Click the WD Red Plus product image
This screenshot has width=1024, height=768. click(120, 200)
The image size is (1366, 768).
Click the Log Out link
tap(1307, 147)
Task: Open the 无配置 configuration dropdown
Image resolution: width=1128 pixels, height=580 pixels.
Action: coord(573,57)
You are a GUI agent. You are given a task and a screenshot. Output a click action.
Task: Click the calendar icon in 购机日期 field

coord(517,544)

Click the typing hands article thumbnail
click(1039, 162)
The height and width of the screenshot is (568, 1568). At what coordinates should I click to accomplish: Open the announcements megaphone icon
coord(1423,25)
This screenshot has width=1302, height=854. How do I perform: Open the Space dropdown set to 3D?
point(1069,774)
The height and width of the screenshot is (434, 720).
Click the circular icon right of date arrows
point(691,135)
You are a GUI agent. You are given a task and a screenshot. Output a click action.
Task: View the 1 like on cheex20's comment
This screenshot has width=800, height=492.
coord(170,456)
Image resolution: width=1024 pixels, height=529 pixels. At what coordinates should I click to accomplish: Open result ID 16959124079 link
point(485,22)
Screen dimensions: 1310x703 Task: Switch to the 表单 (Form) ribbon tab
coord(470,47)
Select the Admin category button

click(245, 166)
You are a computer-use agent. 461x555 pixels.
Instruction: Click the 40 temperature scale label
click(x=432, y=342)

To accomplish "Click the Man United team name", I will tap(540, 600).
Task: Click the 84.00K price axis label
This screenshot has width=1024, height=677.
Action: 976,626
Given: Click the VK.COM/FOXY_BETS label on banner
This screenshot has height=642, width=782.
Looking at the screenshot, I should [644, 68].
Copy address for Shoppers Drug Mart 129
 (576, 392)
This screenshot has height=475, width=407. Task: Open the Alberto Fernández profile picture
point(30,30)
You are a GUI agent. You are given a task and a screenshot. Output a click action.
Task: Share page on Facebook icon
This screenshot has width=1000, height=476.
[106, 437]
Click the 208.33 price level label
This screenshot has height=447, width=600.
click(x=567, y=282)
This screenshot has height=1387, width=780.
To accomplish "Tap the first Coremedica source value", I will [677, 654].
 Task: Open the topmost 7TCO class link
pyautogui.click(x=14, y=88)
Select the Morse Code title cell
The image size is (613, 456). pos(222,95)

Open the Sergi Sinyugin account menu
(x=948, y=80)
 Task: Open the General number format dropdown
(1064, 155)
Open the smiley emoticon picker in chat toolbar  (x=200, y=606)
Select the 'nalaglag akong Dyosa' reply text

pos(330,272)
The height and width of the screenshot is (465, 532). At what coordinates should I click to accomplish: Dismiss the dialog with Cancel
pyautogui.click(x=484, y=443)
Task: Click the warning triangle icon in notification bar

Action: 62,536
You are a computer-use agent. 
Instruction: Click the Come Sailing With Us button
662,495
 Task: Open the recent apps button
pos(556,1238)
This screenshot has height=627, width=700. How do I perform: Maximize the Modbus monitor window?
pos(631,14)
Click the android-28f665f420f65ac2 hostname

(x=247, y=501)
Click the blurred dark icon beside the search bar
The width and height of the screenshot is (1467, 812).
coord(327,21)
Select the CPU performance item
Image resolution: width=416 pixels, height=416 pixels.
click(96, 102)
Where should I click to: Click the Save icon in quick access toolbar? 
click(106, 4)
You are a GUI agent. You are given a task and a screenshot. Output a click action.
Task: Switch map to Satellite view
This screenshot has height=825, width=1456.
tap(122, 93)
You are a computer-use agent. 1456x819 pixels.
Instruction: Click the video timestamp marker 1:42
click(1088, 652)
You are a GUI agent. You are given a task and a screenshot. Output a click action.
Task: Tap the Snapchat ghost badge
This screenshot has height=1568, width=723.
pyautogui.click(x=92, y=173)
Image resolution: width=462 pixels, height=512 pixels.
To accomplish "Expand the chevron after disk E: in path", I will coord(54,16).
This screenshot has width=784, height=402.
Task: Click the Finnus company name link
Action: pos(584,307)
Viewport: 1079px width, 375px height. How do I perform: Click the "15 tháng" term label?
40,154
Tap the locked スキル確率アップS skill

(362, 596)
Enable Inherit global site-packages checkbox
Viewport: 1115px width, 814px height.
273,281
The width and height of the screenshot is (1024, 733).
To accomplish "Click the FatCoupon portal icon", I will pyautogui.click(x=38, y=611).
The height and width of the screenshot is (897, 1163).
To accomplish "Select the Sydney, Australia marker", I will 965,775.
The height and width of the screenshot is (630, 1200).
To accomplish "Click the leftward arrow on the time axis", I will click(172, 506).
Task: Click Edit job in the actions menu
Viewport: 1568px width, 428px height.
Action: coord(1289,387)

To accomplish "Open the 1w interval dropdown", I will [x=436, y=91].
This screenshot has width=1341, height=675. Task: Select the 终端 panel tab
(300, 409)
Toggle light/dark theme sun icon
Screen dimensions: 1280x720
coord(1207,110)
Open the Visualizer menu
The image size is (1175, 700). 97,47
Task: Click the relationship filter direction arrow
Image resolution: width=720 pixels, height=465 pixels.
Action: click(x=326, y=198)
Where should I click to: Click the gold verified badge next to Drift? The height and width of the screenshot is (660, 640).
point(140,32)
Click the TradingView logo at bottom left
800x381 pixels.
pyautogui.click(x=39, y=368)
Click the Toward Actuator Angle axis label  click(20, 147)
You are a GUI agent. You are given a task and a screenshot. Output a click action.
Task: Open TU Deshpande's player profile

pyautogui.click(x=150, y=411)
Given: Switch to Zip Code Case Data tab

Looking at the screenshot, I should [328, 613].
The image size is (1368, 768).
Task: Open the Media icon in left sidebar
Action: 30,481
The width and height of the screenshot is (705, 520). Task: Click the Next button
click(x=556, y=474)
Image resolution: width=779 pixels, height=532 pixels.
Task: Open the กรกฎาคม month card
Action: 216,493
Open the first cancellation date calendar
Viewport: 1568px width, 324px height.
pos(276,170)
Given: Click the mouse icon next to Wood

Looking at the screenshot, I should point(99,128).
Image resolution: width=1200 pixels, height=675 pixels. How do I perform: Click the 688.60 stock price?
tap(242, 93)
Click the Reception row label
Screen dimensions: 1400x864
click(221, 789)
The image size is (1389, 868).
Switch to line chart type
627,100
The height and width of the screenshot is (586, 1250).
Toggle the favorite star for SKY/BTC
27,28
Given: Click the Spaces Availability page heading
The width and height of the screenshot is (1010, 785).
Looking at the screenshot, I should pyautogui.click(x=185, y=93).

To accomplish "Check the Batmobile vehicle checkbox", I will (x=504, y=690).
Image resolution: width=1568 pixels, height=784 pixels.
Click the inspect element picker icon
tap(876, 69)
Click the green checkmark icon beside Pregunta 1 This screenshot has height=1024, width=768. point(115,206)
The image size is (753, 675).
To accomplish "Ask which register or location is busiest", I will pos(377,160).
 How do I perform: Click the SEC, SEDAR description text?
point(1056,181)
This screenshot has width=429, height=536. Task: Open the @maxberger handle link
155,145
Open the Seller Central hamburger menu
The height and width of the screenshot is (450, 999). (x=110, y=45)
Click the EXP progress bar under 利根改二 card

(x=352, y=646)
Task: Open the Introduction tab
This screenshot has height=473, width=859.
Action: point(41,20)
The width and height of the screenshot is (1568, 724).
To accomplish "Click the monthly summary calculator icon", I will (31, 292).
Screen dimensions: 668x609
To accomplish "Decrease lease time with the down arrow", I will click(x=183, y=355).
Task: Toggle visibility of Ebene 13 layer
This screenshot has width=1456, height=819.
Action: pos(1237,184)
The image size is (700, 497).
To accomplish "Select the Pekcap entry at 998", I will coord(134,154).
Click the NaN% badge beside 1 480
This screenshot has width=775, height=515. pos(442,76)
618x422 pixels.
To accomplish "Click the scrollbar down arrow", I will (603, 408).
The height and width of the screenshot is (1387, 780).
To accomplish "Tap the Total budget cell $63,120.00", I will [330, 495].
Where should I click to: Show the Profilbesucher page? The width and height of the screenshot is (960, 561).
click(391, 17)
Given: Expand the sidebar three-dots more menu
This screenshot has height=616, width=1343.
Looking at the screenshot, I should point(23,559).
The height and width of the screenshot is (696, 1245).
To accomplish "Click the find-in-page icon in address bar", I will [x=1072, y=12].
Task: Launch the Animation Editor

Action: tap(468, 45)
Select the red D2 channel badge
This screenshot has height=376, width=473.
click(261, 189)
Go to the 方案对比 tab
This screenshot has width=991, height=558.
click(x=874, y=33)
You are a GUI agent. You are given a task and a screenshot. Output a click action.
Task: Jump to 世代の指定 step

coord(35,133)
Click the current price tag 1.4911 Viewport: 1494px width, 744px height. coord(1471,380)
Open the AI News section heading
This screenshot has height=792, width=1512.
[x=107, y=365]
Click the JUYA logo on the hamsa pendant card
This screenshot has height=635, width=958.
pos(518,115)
....................
### What this task involves
Only the lines from the first line of the records through the line containing "The height and width of the screenshot is (434, 720)." should be repeated, exactly as they appear.

### Response for this exercise
Click the WD Red Plus product image
This screenshot has width=1024, height=768. click(120, 200)
The image size is (1366, 768).
Click the Log Out link
tap(1307, 147)
Task: Open the 无配置 configuration dropdown
Image resolution: width=1128 pixels, height=580 pixels.
Action: coord(573,57)
You are a GUI agent. You are given a task and a screenshot. Output a click action.
Task: Click the calendar icon in 购机日期 field

coord(517,544)

Click the typing hands article thumbnail
click(1039, 162)
The height and width of the screenshot is (568, 1568). At what coordinates should I click to accomplish: Open the announcements megaphone icon
coord(1423,25)
This screenshot has width=1302, height=854. How do I perform: Open the Space dropdown set to 3D?
point(1069,774)
The height and width of the screenshot is (434, 720).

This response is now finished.